Exercise:
Go to the line containing "Contributors (245, 2307)" in the records below and retype from there through the final line, exactly.

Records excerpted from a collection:
== Segment start ==

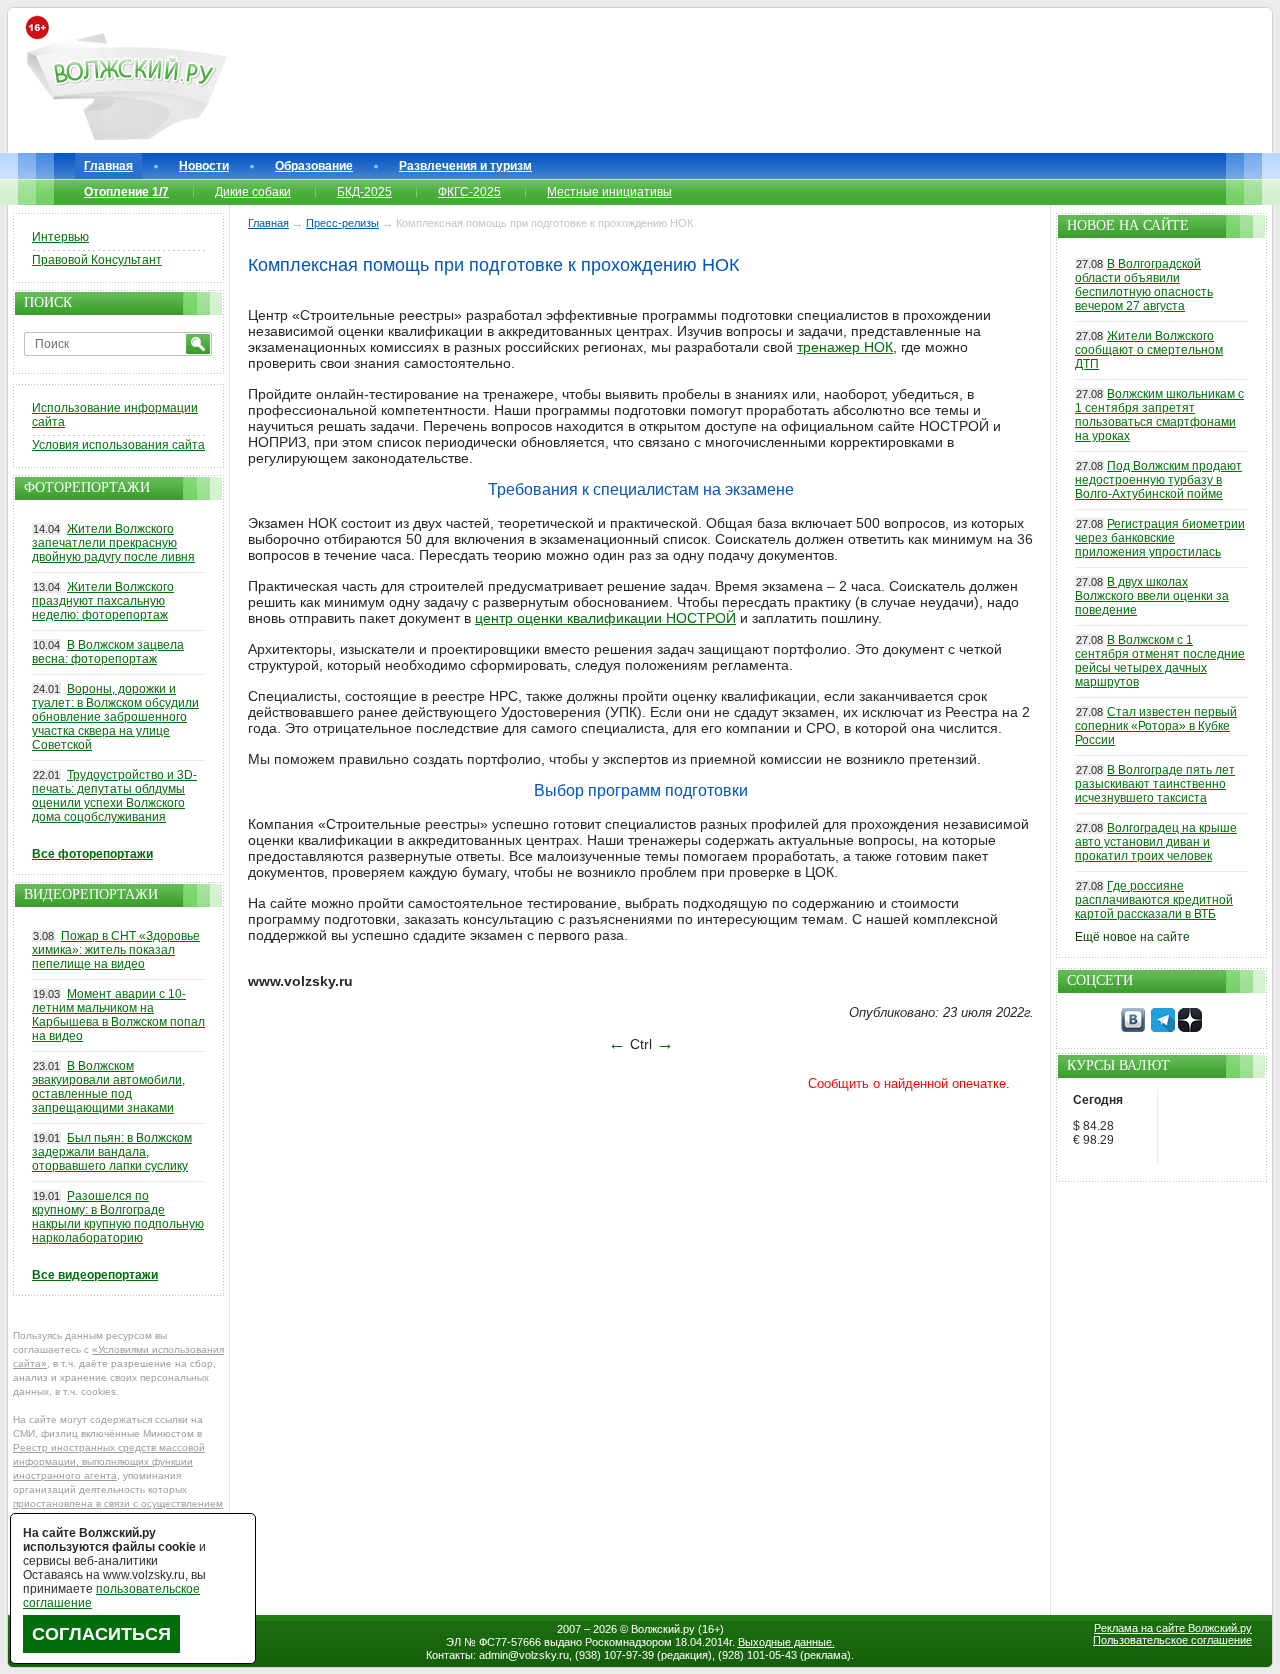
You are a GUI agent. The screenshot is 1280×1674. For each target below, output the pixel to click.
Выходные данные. (786, 1642)
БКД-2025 (364, 192)
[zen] (1190, 1028)
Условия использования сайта (118, 445)
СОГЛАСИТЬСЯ (101, 1634)
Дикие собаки (253, 192)
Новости (204, 166)
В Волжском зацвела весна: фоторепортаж (108, 652)
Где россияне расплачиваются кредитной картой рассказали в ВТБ (1154, 900)
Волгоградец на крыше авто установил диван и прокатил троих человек (1156, 842)
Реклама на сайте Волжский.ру (1173, 1628)
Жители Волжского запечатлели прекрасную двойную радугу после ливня (113, 543)
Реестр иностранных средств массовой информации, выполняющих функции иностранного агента (109, 1461)
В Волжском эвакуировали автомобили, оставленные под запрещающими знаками (108, 1087)
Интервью (60, 237)
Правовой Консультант (97, 260)
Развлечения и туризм (465, 166)
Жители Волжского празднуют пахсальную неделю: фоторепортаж (103, 601)
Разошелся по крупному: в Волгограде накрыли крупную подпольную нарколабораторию (118, 1217)
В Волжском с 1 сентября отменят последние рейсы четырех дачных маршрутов (1160, 661)
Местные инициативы (609, 192)
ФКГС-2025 (469, 192)
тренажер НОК (845, 347)
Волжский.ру (663, 1629)
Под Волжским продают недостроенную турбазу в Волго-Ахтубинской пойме (1158, 480)
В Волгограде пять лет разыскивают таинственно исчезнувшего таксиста (1155, 784)
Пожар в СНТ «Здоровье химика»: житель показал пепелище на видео (116, 950)
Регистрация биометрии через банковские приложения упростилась (1160, 538)
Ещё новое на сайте (1132, 937)
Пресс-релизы (342, 223)
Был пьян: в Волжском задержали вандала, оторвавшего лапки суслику (112, 1152)
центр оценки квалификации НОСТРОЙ (605, 618)
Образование (314, 166)
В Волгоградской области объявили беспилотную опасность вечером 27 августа (1144, 285)
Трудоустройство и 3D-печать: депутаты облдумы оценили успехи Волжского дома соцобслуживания (114, 796)
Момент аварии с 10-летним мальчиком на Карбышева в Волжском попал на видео (118, 1015)
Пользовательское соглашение (1172, 1640)
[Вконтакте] (1133, 1028)
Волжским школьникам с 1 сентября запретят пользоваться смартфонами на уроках (1159, 415)
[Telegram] (1163, 1028)
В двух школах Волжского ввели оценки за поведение (1152, 596)
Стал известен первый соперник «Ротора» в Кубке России (1156, 726)
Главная (108, 166)
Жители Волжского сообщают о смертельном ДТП (1149, 350)
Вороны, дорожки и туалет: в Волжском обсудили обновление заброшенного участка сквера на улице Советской (115, 717)
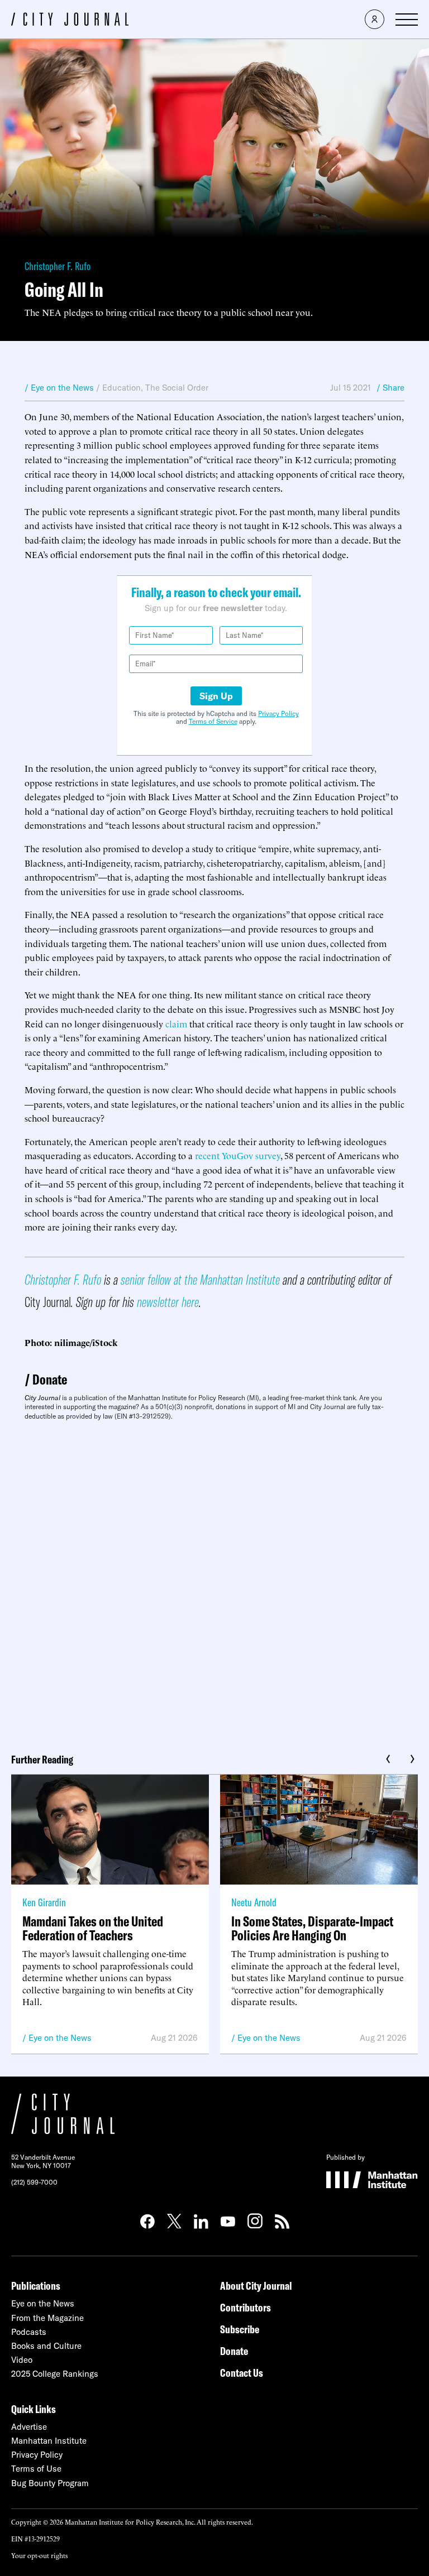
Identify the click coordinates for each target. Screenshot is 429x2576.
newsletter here (168, 1301)
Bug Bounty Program (50, 2483)
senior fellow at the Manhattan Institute (200, 1279)
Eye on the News (60, 2037)
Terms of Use (36, 2468)
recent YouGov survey (237, 1155)
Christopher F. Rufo (57, 266)
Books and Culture (46, 2345)
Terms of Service (213, 721)
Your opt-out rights (39, 2555)
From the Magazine (47, 2318)
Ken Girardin (44, 1902)
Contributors (245, 2307)
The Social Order (176, 387)
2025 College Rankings (54, 2373)
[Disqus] (214, 1582)
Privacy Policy (278, 713)
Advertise (29, 2426)
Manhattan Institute (49, 2440)
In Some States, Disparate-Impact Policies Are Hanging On (312, 1928)
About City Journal (256, 2286)
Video (21, 2359)
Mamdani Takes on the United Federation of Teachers (92, 1928)
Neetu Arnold (254, 1902)
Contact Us (241, 2373)
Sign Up (216, 695)
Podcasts (28, 2332)
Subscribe (239, 2329)
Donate (49, 1379)
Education (121, 387)
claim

== Segment end ==

Response box:
Contributors (245, 2307)
The Social Order (176, 387)
2025 College Rankings (54, 2373)
[Disqus] (214, 1582)
Privacy Policy (278, 713)
Advertise (29, 2426)
Manhattan Institute (49, 2440)
In Some States, Disparate-Impact Policies Are Hanging On (312, 1928)
About City Journal (256, 2286)
Video (21, 2359)
Mamdani Takes on the United Federation of Teachers (92, 1928)
Neetu Arnold (254, 1902)
Contact Us (241, 2373)
Sign Up (216, 695)
Podcasts (28, 2332)
Subscribe (239, 2329)
Donate (49, 1379)
Education (121, 387)
claim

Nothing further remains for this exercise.